*** Opening RECORDS FOR PROCESSING ***

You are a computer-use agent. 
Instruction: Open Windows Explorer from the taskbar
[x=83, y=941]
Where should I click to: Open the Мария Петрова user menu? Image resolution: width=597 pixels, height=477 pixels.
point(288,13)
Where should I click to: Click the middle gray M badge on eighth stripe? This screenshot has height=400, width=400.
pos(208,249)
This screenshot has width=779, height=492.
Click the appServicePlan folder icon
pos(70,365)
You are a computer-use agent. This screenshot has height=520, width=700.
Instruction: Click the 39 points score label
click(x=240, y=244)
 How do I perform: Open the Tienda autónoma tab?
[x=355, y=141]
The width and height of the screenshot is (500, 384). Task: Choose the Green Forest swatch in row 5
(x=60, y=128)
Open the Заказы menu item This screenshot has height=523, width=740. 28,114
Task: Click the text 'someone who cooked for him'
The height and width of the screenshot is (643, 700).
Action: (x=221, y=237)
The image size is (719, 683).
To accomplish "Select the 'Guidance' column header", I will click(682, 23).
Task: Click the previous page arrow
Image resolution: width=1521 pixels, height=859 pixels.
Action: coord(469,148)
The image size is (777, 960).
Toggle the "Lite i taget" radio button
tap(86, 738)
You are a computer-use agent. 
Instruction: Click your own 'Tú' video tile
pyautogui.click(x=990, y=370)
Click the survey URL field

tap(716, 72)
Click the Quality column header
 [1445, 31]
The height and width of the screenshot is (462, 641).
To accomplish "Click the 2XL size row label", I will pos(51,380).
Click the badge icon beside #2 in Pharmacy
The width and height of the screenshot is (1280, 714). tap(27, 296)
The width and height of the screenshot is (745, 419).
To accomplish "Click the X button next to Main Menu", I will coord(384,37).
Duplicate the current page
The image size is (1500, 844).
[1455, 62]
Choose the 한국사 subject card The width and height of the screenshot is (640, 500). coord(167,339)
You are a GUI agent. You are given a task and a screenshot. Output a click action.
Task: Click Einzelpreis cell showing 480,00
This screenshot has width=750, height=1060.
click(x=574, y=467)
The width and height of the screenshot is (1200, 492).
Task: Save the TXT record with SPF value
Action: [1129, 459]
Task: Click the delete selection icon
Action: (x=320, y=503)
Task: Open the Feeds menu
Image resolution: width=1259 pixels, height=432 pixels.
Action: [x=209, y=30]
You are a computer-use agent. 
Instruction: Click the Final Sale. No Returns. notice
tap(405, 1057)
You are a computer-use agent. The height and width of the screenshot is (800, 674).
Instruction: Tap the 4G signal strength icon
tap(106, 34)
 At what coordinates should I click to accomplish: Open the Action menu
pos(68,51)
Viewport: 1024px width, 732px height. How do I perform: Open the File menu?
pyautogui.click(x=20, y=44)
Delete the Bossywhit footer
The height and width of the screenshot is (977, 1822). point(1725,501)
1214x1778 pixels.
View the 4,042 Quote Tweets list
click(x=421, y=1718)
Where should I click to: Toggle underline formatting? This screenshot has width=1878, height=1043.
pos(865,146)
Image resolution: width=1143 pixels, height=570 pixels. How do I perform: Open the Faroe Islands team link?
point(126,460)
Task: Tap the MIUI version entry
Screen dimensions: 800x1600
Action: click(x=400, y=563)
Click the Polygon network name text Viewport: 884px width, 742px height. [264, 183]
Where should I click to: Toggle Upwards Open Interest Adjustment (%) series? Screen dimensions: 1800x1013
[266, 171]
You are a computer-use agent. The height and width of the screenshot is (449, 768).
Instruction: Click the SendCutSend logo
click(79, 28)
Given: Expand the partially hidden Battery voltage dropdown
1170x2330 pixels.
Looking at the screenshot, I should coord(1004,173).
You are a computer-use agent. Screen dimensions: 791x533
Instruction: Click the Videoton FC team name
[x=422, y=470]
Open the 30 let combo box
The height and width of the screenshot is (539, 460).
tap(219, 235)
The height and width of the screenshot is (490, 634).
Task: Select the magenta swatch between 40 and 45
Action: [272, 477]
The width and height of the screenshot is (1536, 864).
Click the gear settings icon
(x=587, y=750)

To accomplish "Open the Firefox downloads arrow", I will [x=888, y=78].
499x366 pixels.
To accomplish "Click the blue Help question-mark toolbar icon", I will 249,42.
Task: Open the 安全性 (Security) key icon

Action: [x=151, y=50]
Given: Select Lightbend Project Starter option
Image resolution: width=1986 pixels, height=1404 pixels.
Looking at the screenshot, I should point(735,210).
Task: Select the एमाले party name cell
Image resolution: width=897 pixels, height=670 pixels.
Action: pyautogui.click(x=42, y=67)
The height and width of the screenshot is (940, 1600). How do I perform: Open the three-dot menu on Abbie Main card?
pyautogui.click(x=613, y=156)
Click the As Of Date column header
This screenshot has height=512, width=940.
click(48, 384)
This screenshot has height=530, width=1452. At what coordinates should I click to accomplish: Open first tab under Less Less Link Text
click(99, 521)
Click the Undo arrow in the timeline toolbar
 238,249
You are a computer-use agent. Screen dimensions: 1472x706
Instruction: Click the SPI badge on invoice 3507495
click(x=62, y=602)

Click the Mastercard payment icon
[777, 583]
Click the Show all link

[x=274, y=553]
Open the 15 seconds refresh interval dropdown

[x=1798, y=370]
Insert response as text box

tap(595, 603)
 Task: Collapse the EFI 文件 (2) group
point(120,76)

*** Closing RECORDS FOR PROCESSING ***

Output the full listing. Match it exactly.

You are a computer-use agent. 
Instruction: Open Windows Explorer from the taskbar
[x=83, y=941]
Where should I click to: Open the Мария Петрова user menu? Image resolution: width=597 pixels, height=477 pixels.
point(288,13)
Where should I click to: Click the middle gray M badge on eighth stripe? This screenshot has height=400, width=400.
pos(208,249)
This screenshot has width=779, height=492.
Click the appServicePlan folder icon
pos(70,365)
You are a computer-use agent. This screenshot has height=520, width=700.
Instruction: Click the 39 points score label
click(x=240, y=244)
 How do I perform: Open the Tienda autónoma tab?
[x=355, y=141]
The width and height of the screenshot is (500, 384). Task: Choose the Green Forest swatch in row 5
(x=60, y=128)
Open the Заказы menu item This screenshot has height=523, width=740. 28,114
Task: Click the text 'someone who cooked for him'
The height and width of the screenshot is (643, 700).
Action: (x=221, y=237)
The image size is (719, 683).
To accomplish "Select the 'Guidance' column header", I will click(682, 23).
Task: Click the previous page arrow
Image resolution: width=1521 pixels, height=859 pixels.
Action: coord(469,148)
The image size is (777, 960).
Toggle the "Lite i taget" radio button
tap(86, 738)
You are a computer-use agent. 
Instruction: Click your own 'Tú' video tile
pyautogui.click(x=990, y=370)
Click the survey URL field

tap(716, 72)
Click the Quality column header
 [1445, 31]
The height and width of the screenshot is (462, 641).
To accomplish "Click the 2XL size row label", I will pos(51,380).
Click the badge icon beside #2 in Pharmacy
The width and height of the screenshot is (1280, 714). tap(27, 296)
The width and height of the screenshot is (745, 419).
To accomplish "Click the X button next to Main Menu", I will coord(384,37).
Duplicate the current page
The image size is (1500, 844).
[1455, 62]
Choose the 한국사 subject card The width and height of the screenshot is (640, 500). coord(167,339)
You are a GUI agent. You are given a task and a screenshot. Output a click action.
Task: Click Einzelpreis cell showing 480,00
This screenshot has width=750, height=1060.
click(x=574, y=467)
The width and height of the screenshot is (1200, 492).
Task: Save the TXT record with SPF value
Action: [1129, 459]
Task: Click the delete selection icon
Action: (x=320, y=503)
Task: Open the Feeds menu
Image resolution: width=1259 pixels, height=432 pixels.
Action: [x=209, y=30]
You are a computer-use agent. 
Instruction: Click the Final Sale. No Returns. notice
tap(405, 1057)
You are a computer-use agent. The height and width of the screenshot is (800, 674).
Instruction: Tap the 4G signal strength icon
tap(106, 34)
 At what coordinates should I click to accomplish: Open the Action menu
pos(68,51)
Viewport: 1024px width, 732px height. How do I perform: Open the File menu?
pyautogui.click(x=20, y=44)
Delete the Bossywhit footer
The height and width of the screenshot is (977, 1822). point(1725,501)
1214x1778 pixels.
View the 4,042 Quote Tweets list
click(x=421, y=1718)
Where should I click to: Toggle underline formatting? This screenshot has width=1878, height=1043.
pos(865,146)
Image resolution: width=1143 pixels, height=570 pixels. How do I perform: Open the Faroe Islands team link?
point(126,460)
Task: Tap the MIUI version entry
Screen dimensions: 800x1600
Action: click(x=400, y=563)
Click the Polygon network name text Viewport: 884px width, 742px height. [264, 183]
Where should I click to: Toggle Upwards Open Interest Adjustment (%) series? Screen dimensions: 1800x1013
[266, 171]
You are a computer-use agent. The height and width of the screenshot is (449, 768).
Instruction: Click the SendCutSend logo
click(79, 28)
Given: Expand the partially hidden Battery voltage dropdown
1170x2330 pixels.
Looking at the screenshot, I should coord(1004,173).
You are a computer-use agent. Screen dimensions: 791x533
Instruction: Click the Videoton FC team name
[x=422, y=470]
Open the 30 let combo box
The height and width of the screenshot is (539, 460).
tap(219, 235)
The height and width of the screenshot is (490, 634).
Task: Select the magenta swatch between 40 and 45
Action: [272, 477]
The width and height of the screenshot is (1536, 864).
Click the gear settings icon
(x=587, y=750)

To accomplish "Open the Firefox downloads arrow", I will [x=888, y=78].
499x366 pixels.
To accomplish "Click the blue Help question-mark toolbar icon", I will 249,42.
Task: Open the 安全性 (Security) key icon

Action: [x=151, y=50]
Given: Select Lightbend Project Starter option
Image resolution: width=1986 pixels, height=1404 pixels.
Looking at the screenshot, I should point(735,210).
Task: Select the एमाले party name cell
Image resolution: width=897 pixels, height=670 pixels.
Action: pyautogui.click(x=42, y=67)
The height and width of the screenshot is (940, 1600). How do I perform: Open the three-dot menu on Abbie Main card?
pyautogui.click(x=613, y=156)
Click the As Of Date column header
This screenshot has height=512, width=940.
click(48, 384)
This screenshot has height=530, width=1452. At what coordinates should I click to accomplish: Open first tab under Less Less Link Text
click(99, 521)
Click the Undo arrow in the timeline toolbar
 238,249
You are a computer-use agent. Screen dimensions: 1472x706
Instruction: Click the SPI badge on invoice 3507495
click(x=62, y=602)

Click the Mastercard payment icon
[777, 583]
Click the Show all link

[x=274, y=553]
Open the 15 seconds refresh interval dropdown

[x=1798, y=370]
Insert response as text box

tap(595, 603)
 Task: Collapse the EFI 文件 (2) group
point(120,76)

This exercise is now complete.